Natural Language Processing Computational understanding, analysis and generation of human language across text and speech. Nowadays with a focus on multilingual communication and specialized language models (jargon, dialects) for improved accessibility and service quality.
Human-AI Interaction Design AI systems so that the abilities of both human and AI systems are combined in an efficient and trustworthy way.
Neuro-Symbolic AI Neuro-symbolic AI is a form of composite AI that combines machine learning methods and symbolic systems to create more robust and trustworthy AI models. .
Federated Machine Learning Federated learning is a distributed machine learning approach where a model is trained on decentralized data located on various devices.
Knowledge/Model Distillation The process of transferring knowledge from a large model to a smaller one (without loss of validity). Not to be confused with model compression. Aims to retain domain-specific knowledge, minimizing accuracy loss.
Can turn a Teacher model into a Student model.

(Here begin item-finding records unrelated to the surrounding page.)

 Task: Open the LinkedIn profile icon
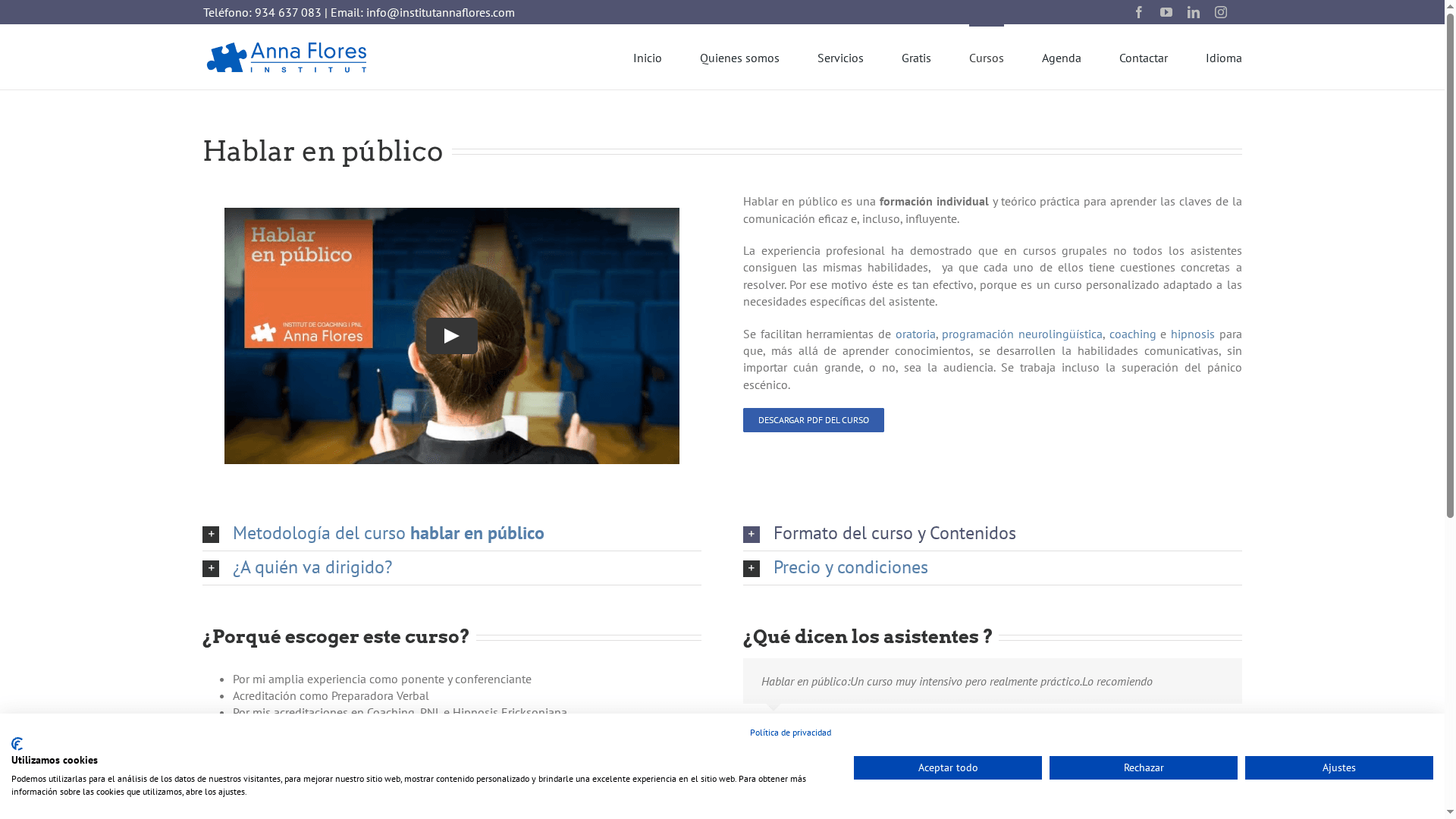click(x=1193, y=12)
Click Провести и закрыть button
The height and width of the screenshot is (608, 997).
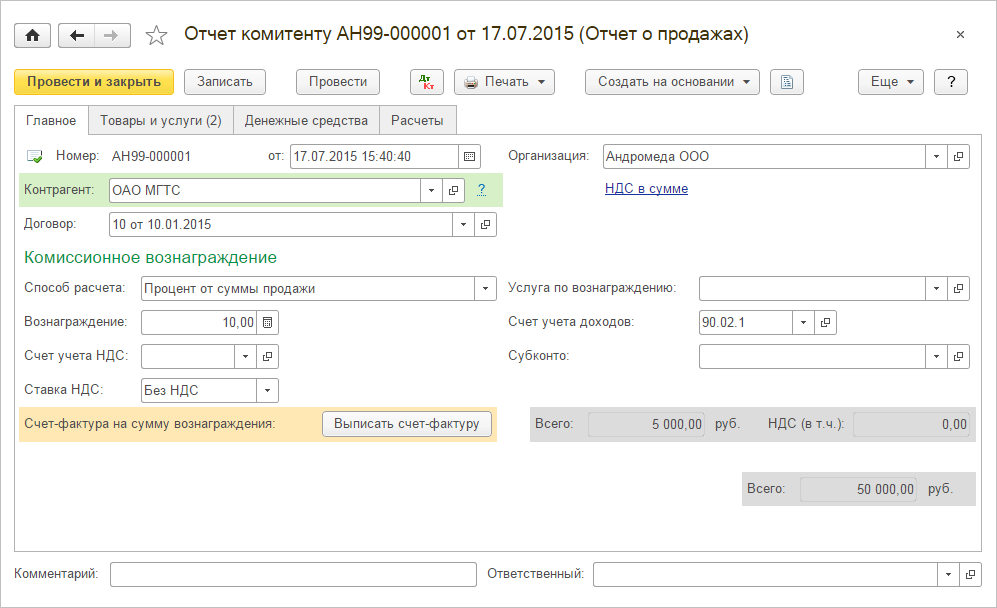pyautogui.click(x=94, y=82)
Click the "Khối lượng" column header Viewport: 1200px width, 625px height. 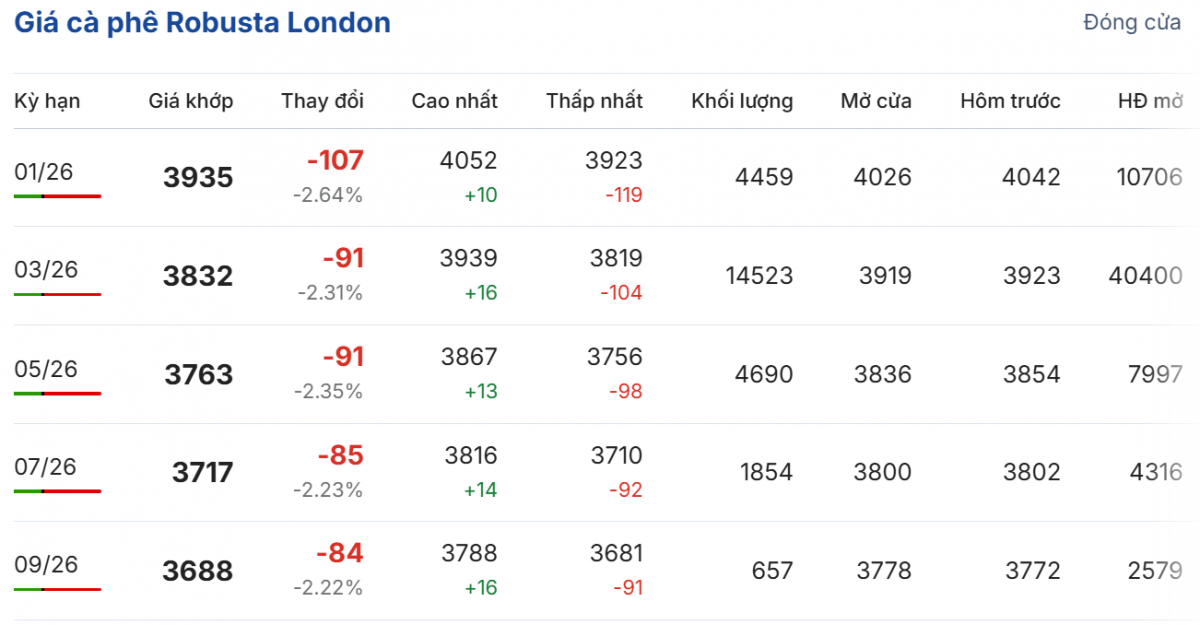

Multimodal AI Multimodal AI refers to AI systems that can process and understand multiple types of data, such as text, images, audio, and video, simultaneously. This enables more comprehensive and context-aware interactions.
Humanoid Robots Humanoid robots represent a convergence of advanced mechanics, artificial intelligence, and human-centered design, creating machines that can navigate human environments and interact naturally with people.
Self Supervised Learning Self-supervised learning (SSL) allows to train a model on unlabeled data, by generating a supervisory signal from the data themselves. It is often used for representation learning, or as a pre-training before a supervised learning phase. With GraphSSL, it finds interesting applications in graph mining, for instance for graph embedding or unsupervised anomaly detection.